# How to replace data in a list (tree) in a functional Mathematica way?

I have list containing 2D points in various groupings, i.e. points, lists of points (figures), lists of lists of points (patterns) and finally a list of patterns. The list also contains other data, i.e. Colors and other decorators.

For (a simple!) example:

fig1 = {{0,0}, {1,0}, {0,1}}
fig2 = {{2,0}, {3,0}, {2,1}}
fig3 = {{4,0}, {5,0}, {4,1}}
li = {{fig1, Red}, {{fig2, fig3}, Blue}}


Now I would like to replace the points in the list with the result of a function applied to that point, for example a matrix multiplication. For the example we can use a simple function. f[p:pnt2D] := 2p or multiplication with IdentityMatrix will do to illustrate.

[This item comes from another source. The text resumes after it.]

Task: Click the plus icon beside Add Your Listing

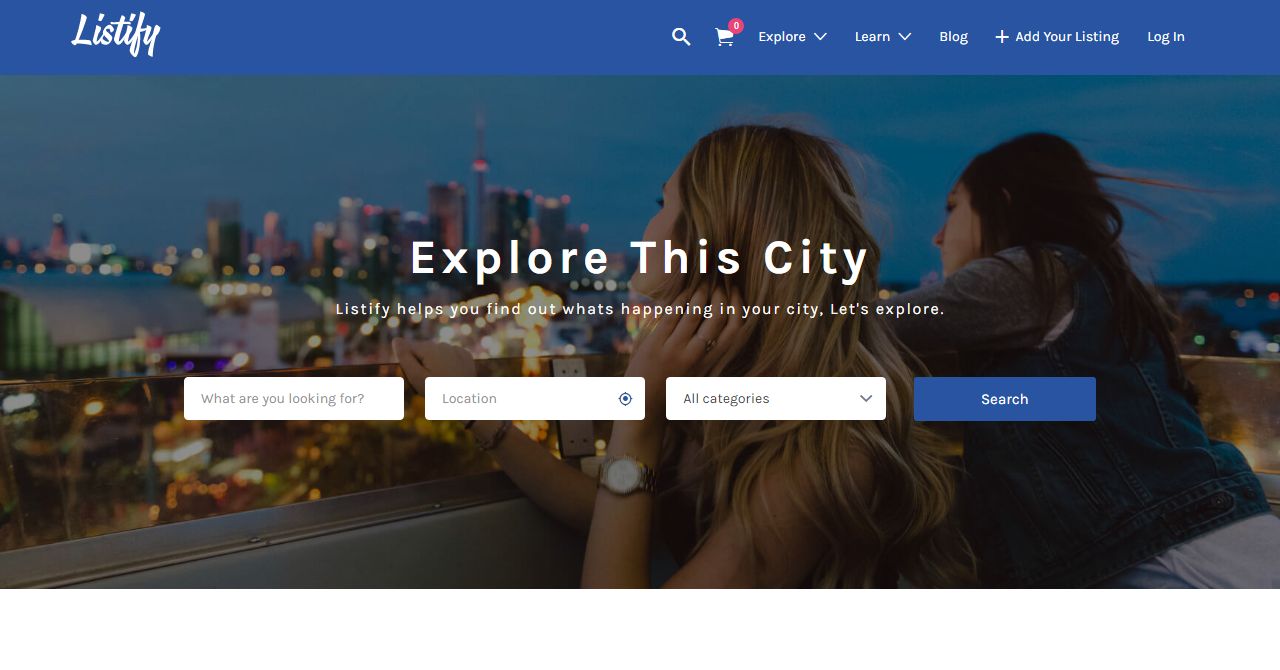Action: [1002, 37]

I am looking for a typical functional Mathematica way to attack this problem. Extract all the points from the list, apply the function and replace with the outcome. In such a way that it works for all sorts of (huge) lists.

How to replace data in a list (tree) in a typical Mathematica way, preferably using clear code?

• Why the emphasis on "minimal code" and not "clear/efficient code", especially given that you have "all sorts of huge lists"? In any case, is this what you're looking for: li /. p : {_?NumericQ, _?NumericQ} :> f@p? – rm -rf Oct 21 '13 at 21:00
• To answer your question: huge relative to the tiny example and with minimal I probably meant clear in your vocabulary. ( English is not my native language, being precise can be difficult in a foreign language. ) – nilo de roock Oct 21 '13 at 21:05
• No worries. The reason I asked was because some users (usually new) are insistent on wanting "minimal" code solutions (to impress their boss/coworkers?) and with most tree/recursive problems, the least code is with //., which is also probably the worst in performance. Since we have that cleared up, is my second sentence the answer you were looking for? – rm -rf Oct 21 '13 at 21:11
• By comparison: I am an Android Java ( = verbose ) programmer by profession, sadly hadn't worked with Mma for a while and again I am flabbergasted by the power of the language. Sheer joy. Yes it is the answer, thanks. – nilo de roock Oct 21 '13 at 21:14
• @rm-rf well, I tried to find a duplicate question, but I could not find one. Do you think you should put an answer on record? I guess this may help people, so maybe we should not close it as too localized. I would say your solution with ReplaceAll is ideal, the question even uses the word replace in the title :). – Jacob Akkerboom Oct 21 '13 at 22:49

ReplaceAll or /. is the function you're looking for:

li /. p : {_?NumericQ, _?NumericQ} :> f@p


By restricting the 2 element list to only numeric entries, we avoid matching things like {Red, Blue}.

Here's a version using MapAll or //@:

g[p : {_?NumericQ, _?NumericQ}] := f@p
g[x_] := x

g //@ li


I'm going to suggest a slightly different form from what R.M proposed (which I voted for), in an attempt to make it a bit more robust. A list of two numeric values might occur in other parts of your expression besides your points. For example, Hue[{0.3, 0.6}] is a valid color. If you will always have a list of points we can use that to further restrict the pattern, then map the function over these lists.

Using:

li = {{fig1, Red}, {{fig2, fig3}, Hue[{0.3, 0.6}]}}


Here are two options that preserve the Hue directive:

li /. x : {{_?NumericQ, _?NumericQ} ..} :> f /@ x

li /. x_ /; ArrayQ[x, 2, NumericQ] && Dimensions[x][] == 2 :> f /@ x

{{{f[{0, 0}], f[{1, 0}], f[{0, 1}]},
RGBColor[1, 0, 0]}, {{{f[{2, 0}], f[{3, 0}], f[{2, 1}]}, {f[{4, 0}], f[{5, 0}],
f[{4, 1}]}}, Hue[{0.3, 0.6}]}}


You should compare their performance in your actual application.